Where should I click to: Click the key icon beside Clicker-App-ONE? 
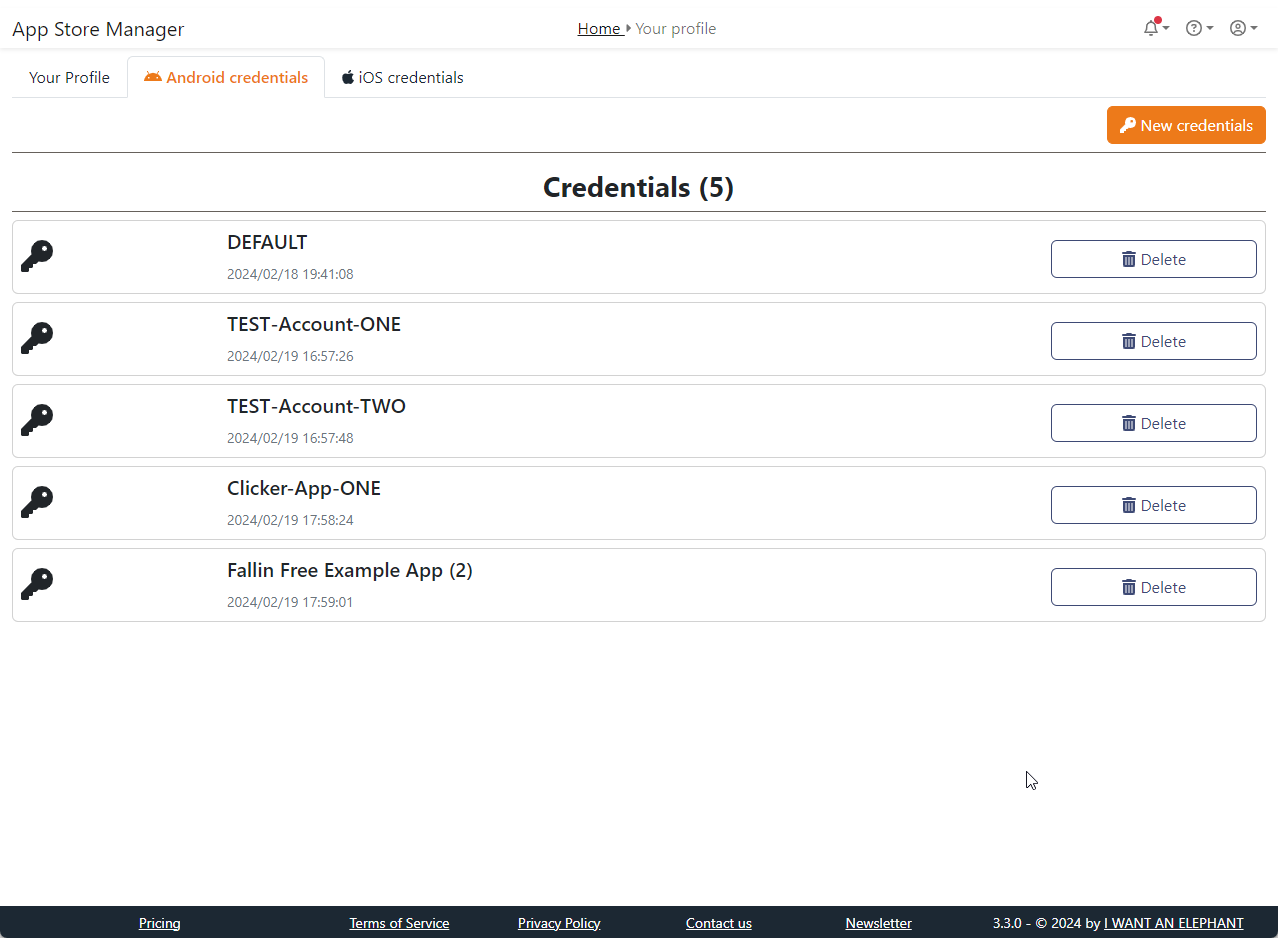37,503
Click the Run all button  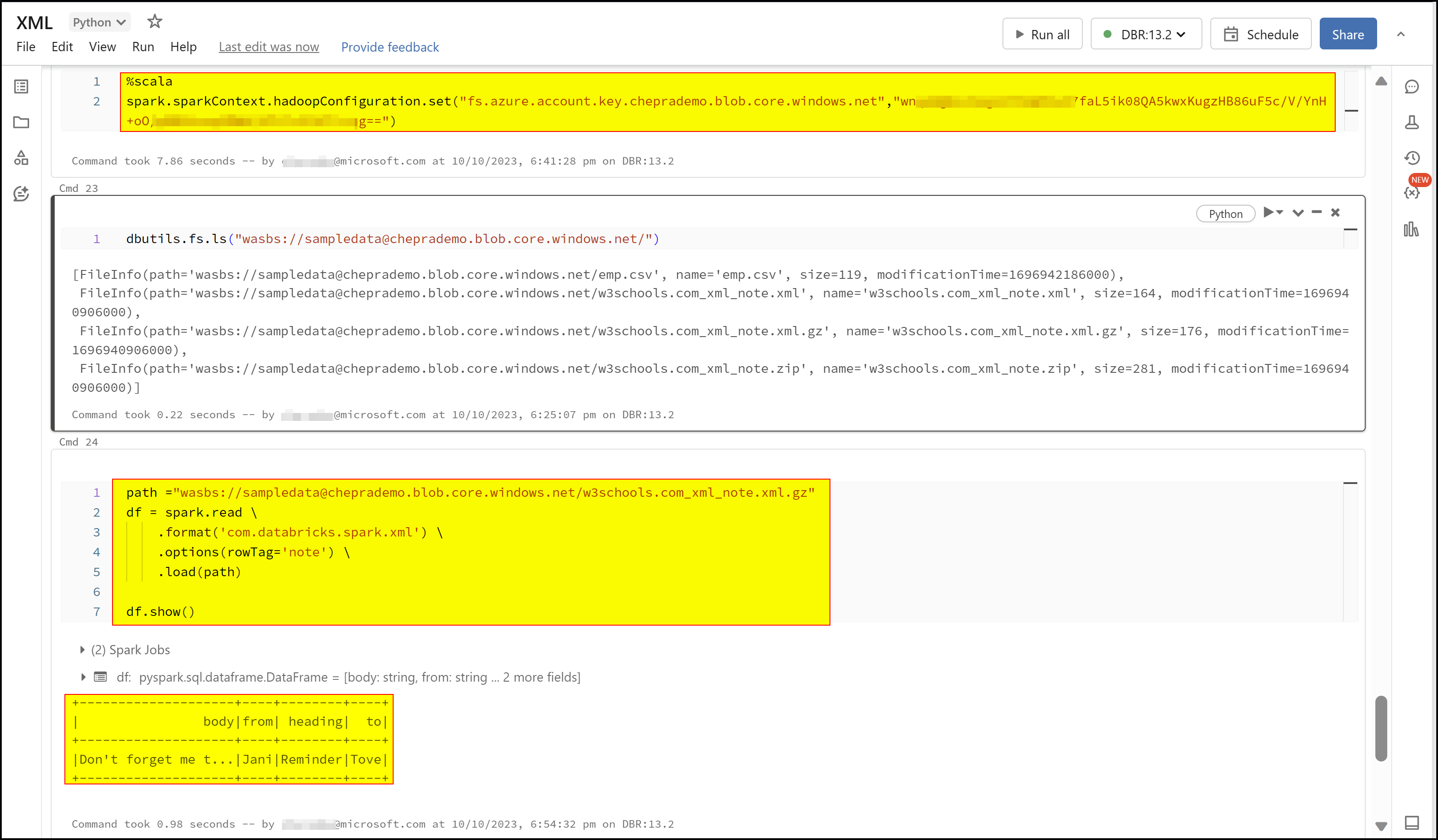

--

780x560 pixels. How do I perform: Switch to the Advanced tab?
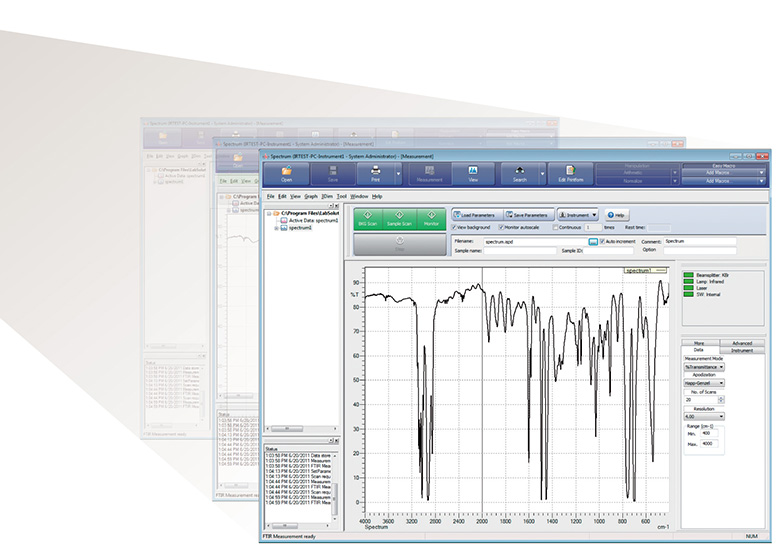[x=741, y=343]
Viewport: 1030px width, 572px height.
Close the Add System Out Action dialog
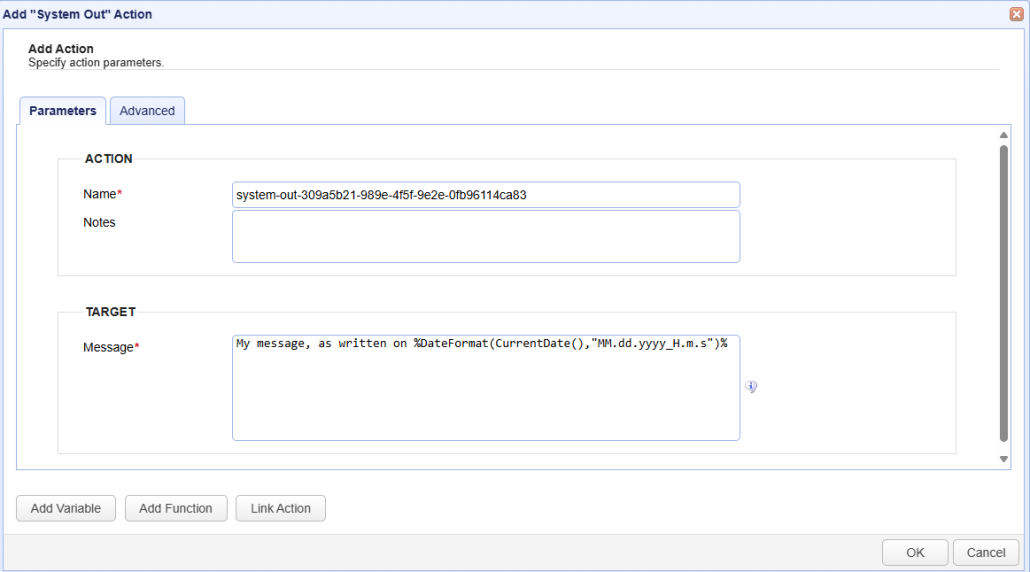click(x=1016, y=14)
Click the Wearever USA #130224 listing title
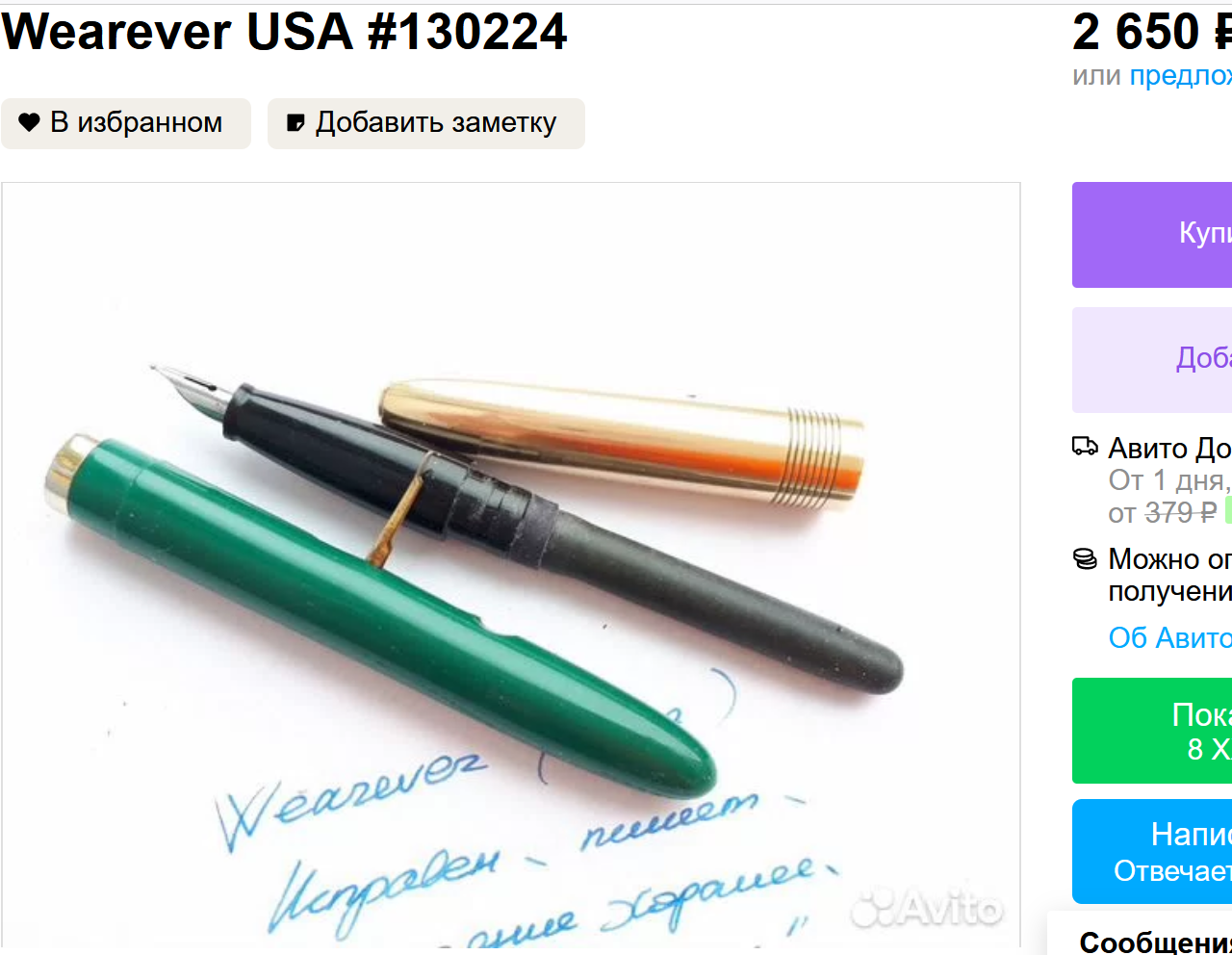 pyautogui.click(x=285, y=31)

--

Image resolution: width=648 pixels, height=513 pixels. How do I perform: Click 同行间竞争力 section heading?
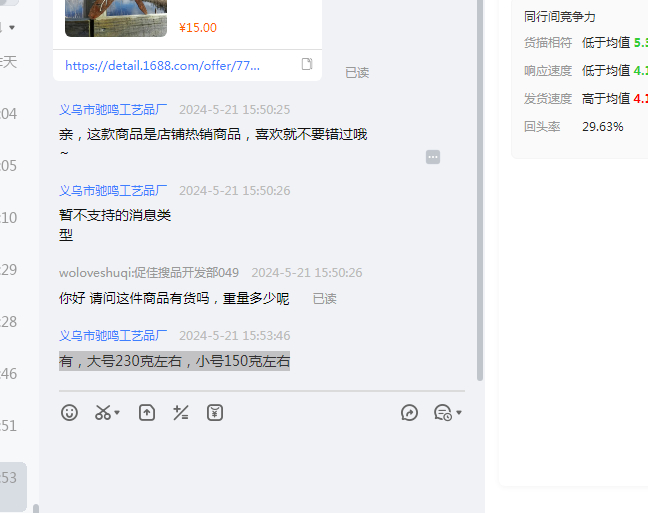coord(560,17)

--

課題の指示
「Viewport: 1030px width, 572px height.」を含む行から「pyautogui.click(x=285, y=31)」を含む行までを、両端の行も含めて一字一句変えずにもう一度示してください。画像は答えに含めないでください。

解答
Viewport: 1030px width, 572px height.
Close the Add System Out Action dialog
click(x=1016, y=14)
Click the Wearever USA #130224 listing title
 pyautogui.click(x=285, y=31)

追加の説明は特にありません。